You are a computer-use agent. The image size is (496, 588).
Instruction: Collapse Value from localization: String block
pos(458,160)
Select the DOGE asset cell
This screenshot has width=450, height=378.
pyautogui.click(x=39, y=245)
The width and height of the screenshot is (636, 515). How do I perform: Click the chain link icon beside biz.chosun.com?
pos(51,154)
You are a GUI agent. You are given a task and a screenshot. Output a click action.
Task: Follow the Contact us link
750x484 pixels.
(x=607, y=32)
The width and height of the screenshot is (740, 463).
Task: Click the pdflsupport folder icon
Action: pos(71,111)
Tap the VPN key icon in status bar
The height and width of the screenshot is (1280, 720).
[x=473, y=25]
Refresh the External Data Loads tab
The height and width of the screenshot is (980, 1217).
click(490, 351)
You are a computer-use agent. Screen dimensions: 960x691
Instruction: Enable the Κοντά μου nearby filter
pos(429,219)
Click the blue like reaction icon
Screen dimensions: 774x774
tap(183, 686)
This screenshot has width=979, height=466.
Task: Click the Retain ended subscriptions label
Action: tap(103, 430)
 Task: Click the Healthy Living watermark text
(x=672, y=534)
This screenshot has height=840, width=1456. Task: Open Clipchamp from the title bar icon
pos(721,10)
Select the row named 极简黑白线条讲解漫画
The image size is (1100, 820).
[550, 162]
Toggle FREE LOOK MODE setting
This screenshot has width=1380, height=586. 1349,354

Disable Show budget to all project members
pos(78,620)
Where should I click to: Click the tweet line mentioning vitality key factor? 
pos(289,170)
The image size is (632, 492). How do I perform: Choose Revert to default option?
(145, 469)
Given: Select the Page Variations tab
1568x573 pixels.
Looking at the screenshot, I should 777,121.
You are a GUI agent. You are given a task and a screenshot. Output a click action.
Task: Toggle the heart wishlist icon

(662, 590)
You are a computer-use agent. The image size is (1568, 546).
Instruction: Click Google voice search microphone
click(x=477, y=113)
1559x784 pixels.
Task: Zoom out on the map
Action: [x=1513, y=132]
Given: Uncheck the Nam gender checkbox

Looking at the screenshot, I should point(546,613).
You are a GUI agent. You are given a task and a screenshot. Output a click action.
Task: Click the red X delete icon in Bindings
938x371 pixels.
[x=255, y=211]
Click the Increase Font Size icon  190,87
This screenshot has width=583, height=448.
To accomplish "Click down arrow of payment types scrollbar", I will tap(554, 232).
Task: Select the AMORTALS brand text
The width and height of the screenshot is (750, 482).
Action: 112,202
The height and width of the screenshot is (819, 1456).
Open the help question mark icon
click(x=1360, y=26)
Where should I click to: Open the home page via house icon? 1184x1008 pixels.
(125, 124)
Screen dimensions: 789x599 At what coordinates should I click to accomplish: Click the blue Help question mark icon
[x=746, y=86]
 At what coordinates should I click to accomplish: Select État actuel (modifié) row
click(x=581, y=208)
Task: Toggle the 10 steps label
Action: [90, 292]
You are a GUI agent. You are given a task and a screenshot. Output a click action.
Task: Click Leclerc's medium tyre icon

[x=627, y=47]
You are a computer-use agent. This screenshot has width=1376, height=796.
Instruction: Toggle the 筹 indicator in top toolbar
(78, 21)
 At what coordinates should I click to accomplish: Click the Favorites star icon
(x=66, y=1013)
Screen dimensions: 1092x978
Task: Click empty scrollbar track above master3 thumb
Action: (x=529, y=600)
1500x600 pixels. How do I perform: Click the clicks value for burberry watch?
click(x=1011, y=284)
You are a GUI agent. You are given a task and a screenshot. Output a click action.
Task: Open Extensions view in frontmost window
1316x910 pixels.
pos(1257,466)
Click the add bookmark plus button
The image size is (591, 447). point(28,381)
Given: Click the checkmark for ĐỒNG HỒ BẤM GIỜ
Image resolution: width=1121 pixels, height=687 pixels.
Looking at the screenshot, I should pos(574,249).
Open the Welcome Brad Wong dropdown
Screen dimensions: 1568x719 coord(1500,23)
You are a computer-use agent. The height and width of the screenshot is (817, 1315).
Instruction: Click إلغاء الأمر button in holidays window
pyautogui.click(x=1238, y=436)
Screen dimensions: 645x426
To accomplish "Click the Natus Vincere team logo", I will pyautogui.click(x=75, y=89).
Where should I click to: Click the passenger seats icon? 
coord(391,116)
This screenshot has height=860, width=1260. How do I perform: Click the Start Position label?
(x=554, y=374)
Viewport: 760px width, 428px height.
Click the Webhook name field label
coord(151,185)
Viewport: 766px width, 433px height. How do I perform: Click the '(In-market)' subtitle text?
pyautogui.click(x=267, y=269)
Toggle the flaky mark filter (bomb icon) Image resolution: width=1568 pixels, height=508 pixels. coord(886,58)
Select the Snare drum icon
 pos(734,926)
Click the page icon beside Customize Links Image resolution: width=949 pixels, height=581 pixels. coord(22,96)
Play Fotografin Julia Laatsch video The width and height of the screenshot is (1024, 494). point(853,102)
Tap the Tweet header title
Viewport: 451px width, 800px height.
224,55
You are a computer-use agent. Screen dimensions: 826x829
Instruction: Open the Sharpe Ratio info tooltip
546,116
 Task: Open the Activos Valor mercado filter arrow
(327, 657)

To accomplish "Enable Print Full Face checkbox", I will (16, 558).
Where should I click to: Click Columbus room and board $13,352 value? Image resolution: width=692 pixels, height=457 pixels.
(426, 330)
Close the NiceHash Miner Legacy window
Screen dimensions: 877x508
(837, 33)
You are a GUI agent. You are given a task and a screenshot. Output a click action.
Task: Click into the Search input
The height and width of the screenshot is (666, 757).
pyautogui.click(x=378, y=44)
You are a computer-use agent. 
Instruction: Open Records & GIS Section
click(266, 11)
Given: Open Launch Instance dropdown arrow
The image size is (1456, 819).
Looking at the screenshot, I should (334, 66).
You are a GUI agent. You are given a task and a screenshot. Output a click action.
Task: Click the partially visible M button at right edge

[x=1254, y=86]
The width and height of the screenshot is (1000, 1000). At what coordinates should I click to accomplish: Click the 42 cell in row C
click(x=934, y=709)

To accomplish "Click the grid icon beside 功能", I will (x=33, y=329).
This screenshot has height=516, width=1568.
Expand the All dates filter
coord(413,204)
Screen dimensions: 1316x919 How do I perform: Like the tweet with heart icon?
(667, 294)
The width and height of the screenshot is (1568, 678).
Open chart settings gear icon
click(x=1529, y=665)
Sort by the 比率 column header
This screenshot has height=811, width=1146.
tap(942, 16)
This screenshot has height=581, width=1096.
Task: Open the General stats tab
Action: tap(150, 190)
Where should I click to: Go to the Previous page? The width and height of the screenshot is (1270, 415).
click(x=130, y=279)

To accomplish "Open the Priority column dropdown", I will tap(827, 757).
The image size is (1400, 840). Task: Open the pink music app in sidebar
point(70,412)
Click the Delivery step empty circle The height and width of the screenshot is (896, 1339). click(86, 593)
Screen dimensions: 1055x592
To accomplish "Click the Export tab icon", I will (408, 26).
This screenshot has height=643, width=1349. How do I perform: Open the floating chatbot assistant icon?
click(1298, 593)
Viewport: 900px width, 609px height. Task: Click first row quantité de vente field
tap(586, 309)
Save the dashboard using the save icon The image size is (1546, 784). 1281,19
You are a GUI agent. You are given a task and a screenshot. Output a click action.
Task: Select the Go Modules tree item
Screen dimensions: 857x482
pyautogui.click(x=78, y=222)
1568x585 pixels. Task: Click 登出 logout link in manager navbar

────────────────────

▸ **What is asked**:
Repeat the material verbatim, starting at the line containing "Given: Select the Page Variations tab" and ending at the line containing "Action: [x=1513, y=132]", with both of those lines included.

▸ **Solution for this task**:
Given: Select the Page Variations tab
1568x573 pixels.
Looking at the screenshot, I should 777,121.
You are a GUI agent. You are given a task and a screenshot. Output a click action.
Task: Toggle the heart wishlist icon

(662, 590)
You are a computer-use agent. The image size is (1568, 546).
Instruction: Click Google voice search microphone
click(x=477, y=113)
1559x784 pixels.
Task: Zoom out on the map
Action: [x=1513, y=132]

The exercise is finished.